DBRX Instruct is a large language model that employs a mixture-of-experts (MoE) approach, developed from the ground up by Databricks. It is designed to excel at interactions that span a few turns.
DBRX Instruct Model Overview
DBRX Instruct is a decoder-only, transformer-based large language model with 132 billion total parameters, integrating a detailed mixture-of-experts (MoE) framework. Of its total parameters, 36 billion are activated for any given input.
This model stands out by employing a fine-grained MoE architecture, setting it apart from other open MoE models like Mixtral-8x7B and Grok-1 by utilizing a larger quantity of smaller experts—specifically, 16 experts with 4 chosen per input compared to the 8 experts with 2 chosen in the aforementioned models.
This approach allows for 65 times more combinations of experts, significantly enhancing model quality. DBRX incorporates advanced features such as rotary position encodings (RoPE), gated linear units (GLU), and grouped query attention (GQA), utilizing the GPT-4 tokenizer from the tiktoken repository. These features were selected based on comprehensive evaluations and scaling studies.
Pretrained on 12 trillion tokens of meticulously selected text and code data, with a maximum context length of 32,768 tokens, the dataset for DBRX is considered to be twice as effective, token-for-token, as those used in training previous models like the MPT family. The dataset benefits from Databricks’ complete toolset, including Apache Spark™ and Databricks notebooks for data processing, along with Unity Catalog for data management and governance. The pretraining phase also incorporated curriculum learning, adjusting the data mixture to significantly enhance model quality.
DBRX Instruct is tailored for text-based inputs and outputs, accepting up to 32,768 tokens in context length. For more in-depth information on DBRX Instruct and DBRX Base, interested individuals are directed to the technical blog post by the developers. The model is released under the Databricks Open Model License, adhering to the Databricks Open Model Acceptable Use Policy, and is currently at version 1.0, owned by Databricks, Inc.
Usage
The DBRX models, including DBRX Base and DBRX Instruct, offer versatile applications and can be accessed through multiple platforms:
- HuggingFace Access: DBRX Base and DBRX Instruct are downloadable from HuggingFace. The HuggingFace repository houses both models, providing an easy path for users to engage with the models directly.
- GitHub Repository: The models are also hosted on GitHub, where users can find the DBRX model repository for additional resources, updates, and community contributions.
- Databricks Foundation Model APIs: For enterprise deployments, DBRX Base and DBRX Instruct are integrated into the Databricks Foundation Model APIs. These APIs support both Pay-per-token and Provisioned Throughput options, catering to different usage scales and preferences.

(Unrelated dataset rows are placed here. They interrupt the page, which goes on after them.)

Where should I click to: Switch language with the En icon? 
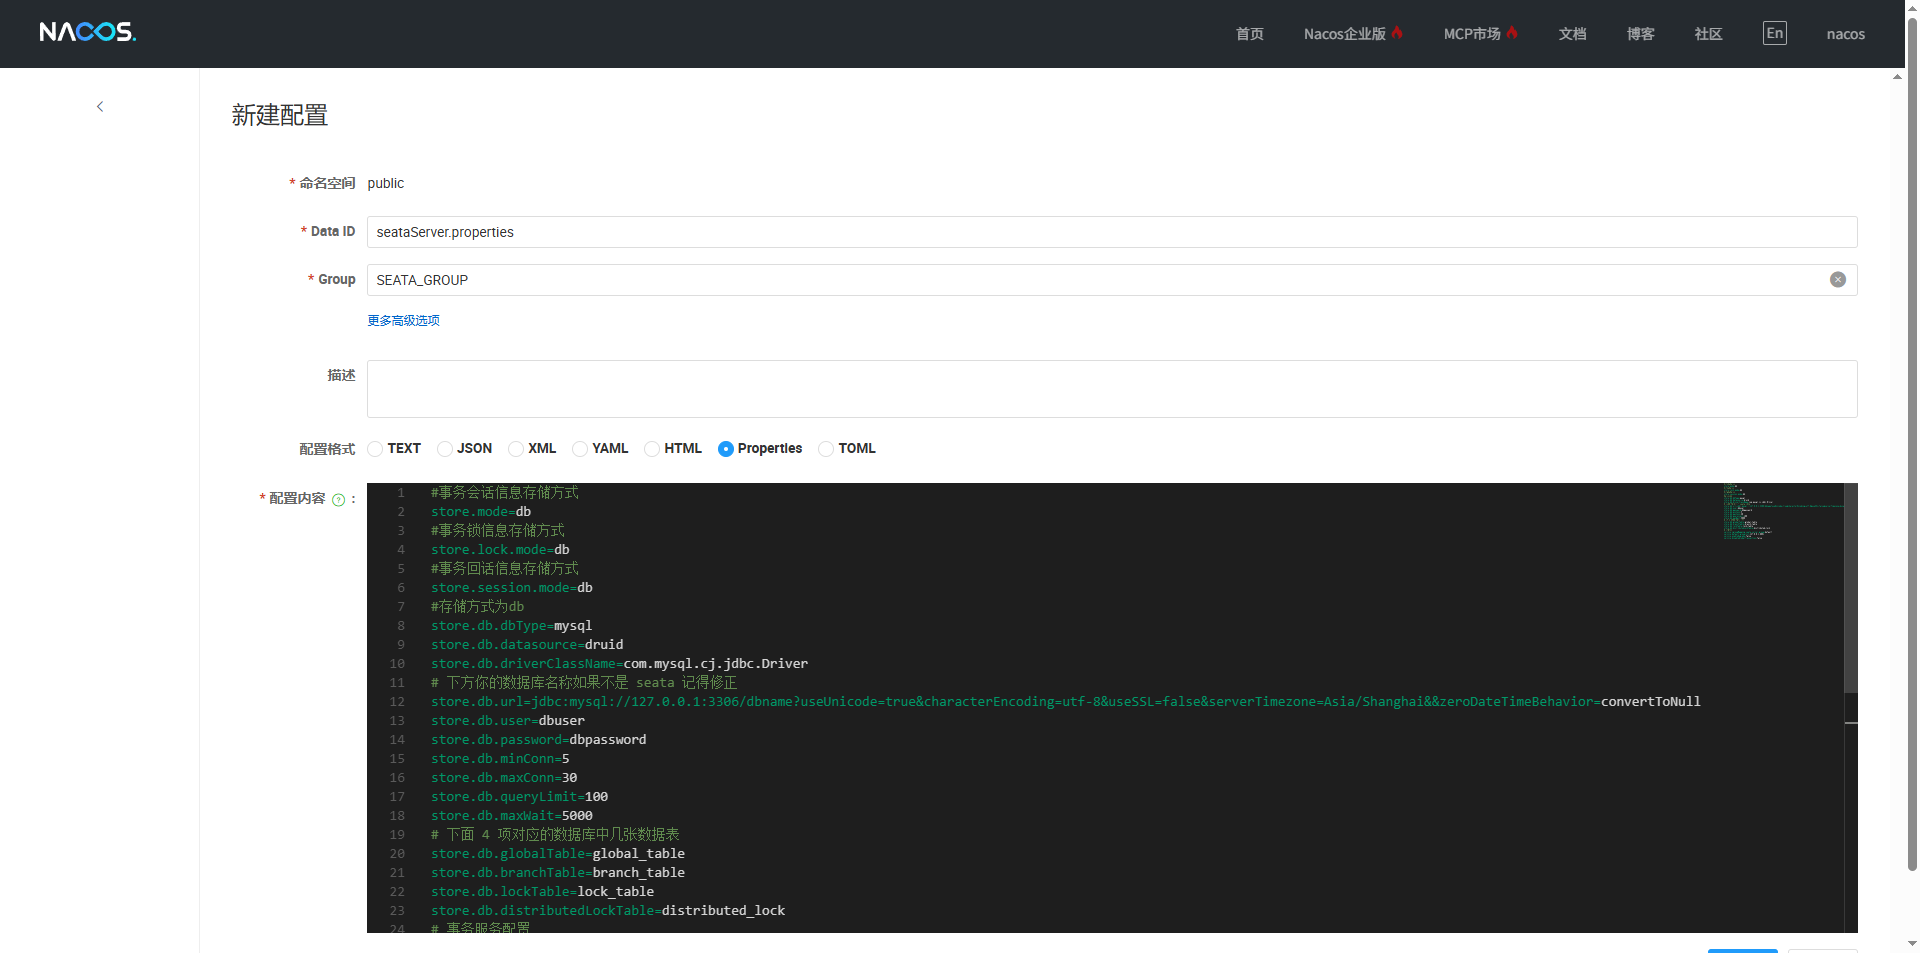coord(1774,33)
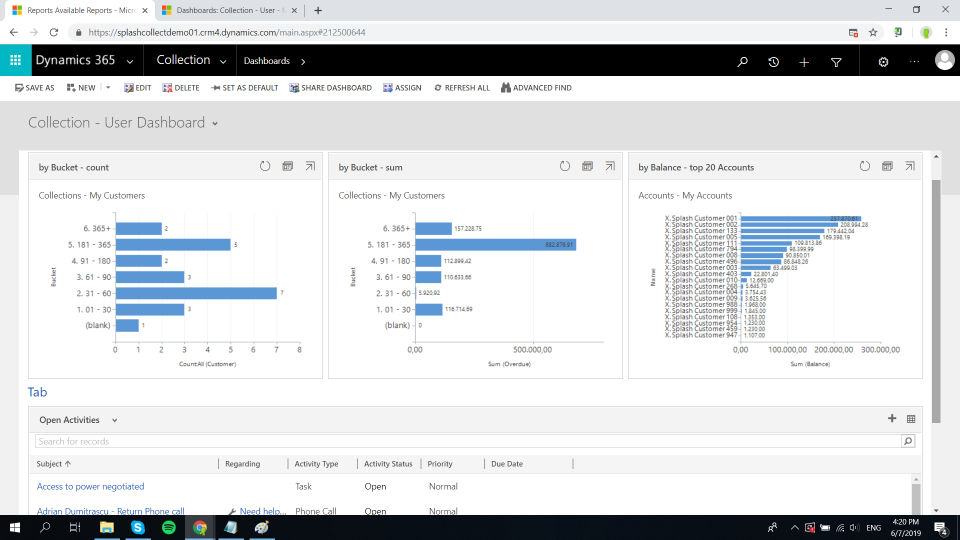Open the settings gear icon
960x540 pixels.
pos(883,61)
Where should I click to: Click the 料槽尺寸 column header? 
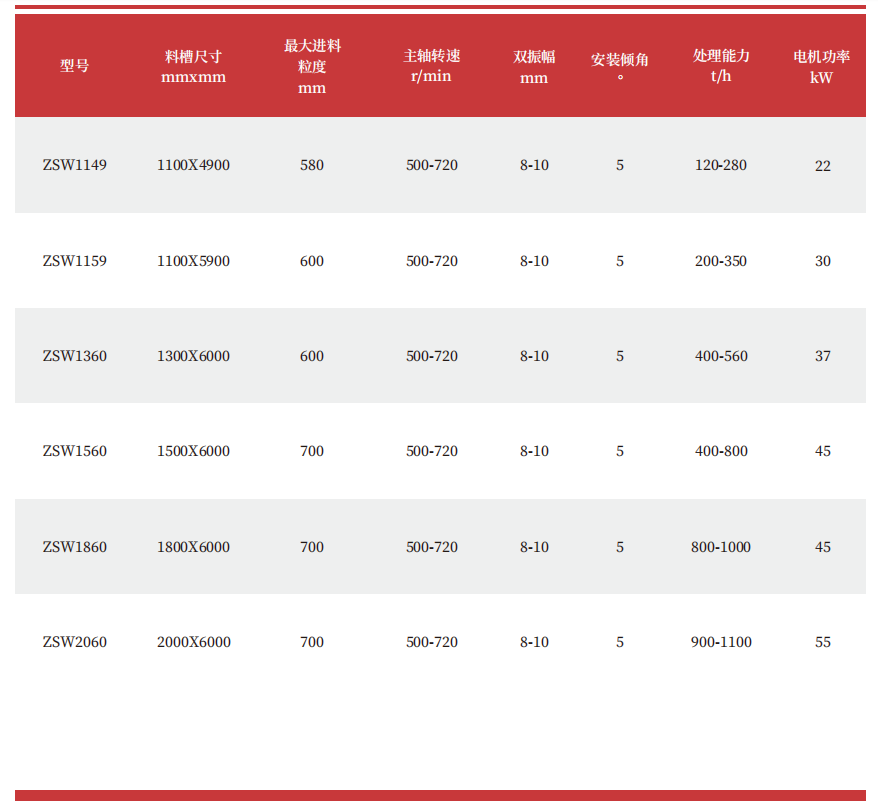193,66
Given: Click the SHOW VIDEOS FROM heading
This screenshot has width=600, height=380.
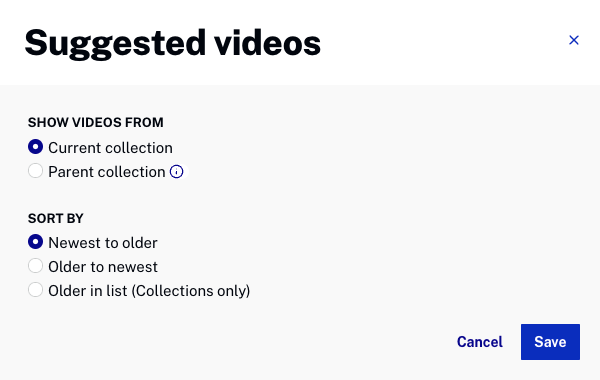Looking at the screenshot, I should point(96,122).
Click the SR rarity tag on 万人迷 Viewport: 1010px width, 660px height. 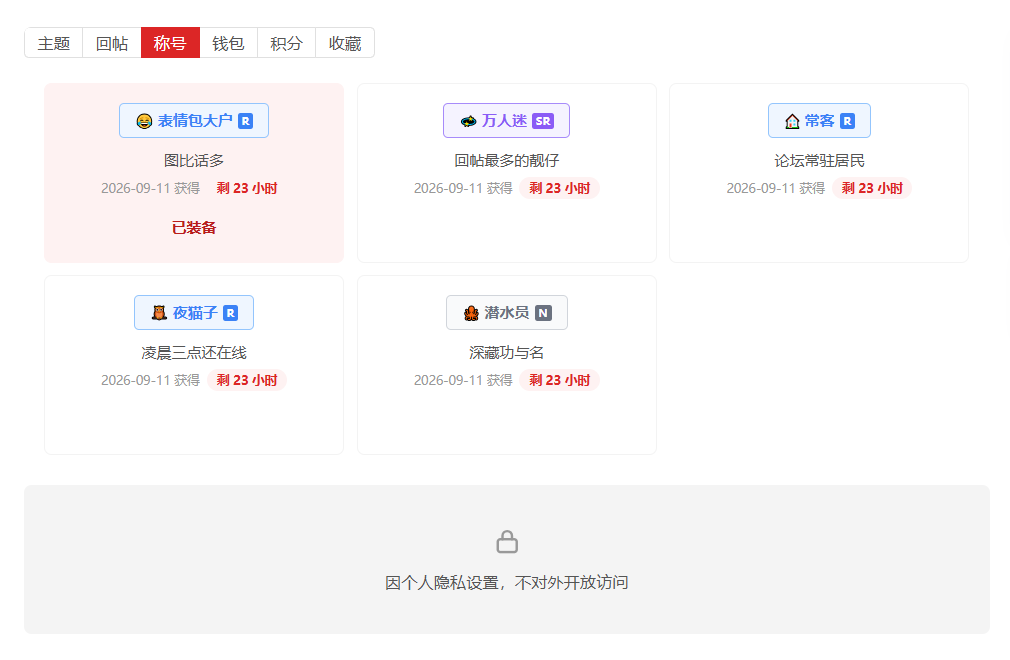[x=543, y=121]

- Fine-tuning Documentation: For users interested in customizing the models further, detailed guides on how to fine-tune using the LLM-Foundry are available here. This documentation covers both pretraining and fine-tuning processes, aiding users in tailoring the models to specific needs or projects.
These pathways offer broad access and customization options, ensuring that users can effectively utilize DBRX Instruct models in various scenarios and for different applications.
DBRX Instruct Training Dataset Limitations
The training dataset for the DBRX models, comprising 12 trillion tokens of text, has its strengths but also notable limitations:
- Knowledge Cutoff: The models’ information is current up to December 2023. Beyond this date, DBRX may not have awareness of more recent events, developments, or data.
- Content Type: The dataset includes a mix of natural-language texts and code examples, supporting the model’s ability to understand and generate both types of content effectively.
- Language Proficiency: Predominantly, the training data is in English, making DBRX primarily proficient in English language tasks. Its capabilities in understanding or generating non-English content were not extensively tested, suggesting a potential limitation in performance with languages other than English.
- Modality: DBRX is designed for text-based inputs and outputs only and lacks multimodal capabilities. This means it cannot process or generate content in forms other than text, such as images or audio.
These aspects define the scope and potential application areas for DBRX, indicating it as a powerful tool for English language and coding tasks, while also highlighting areas where it may not be the best fit without additional development or integration with other models or systems.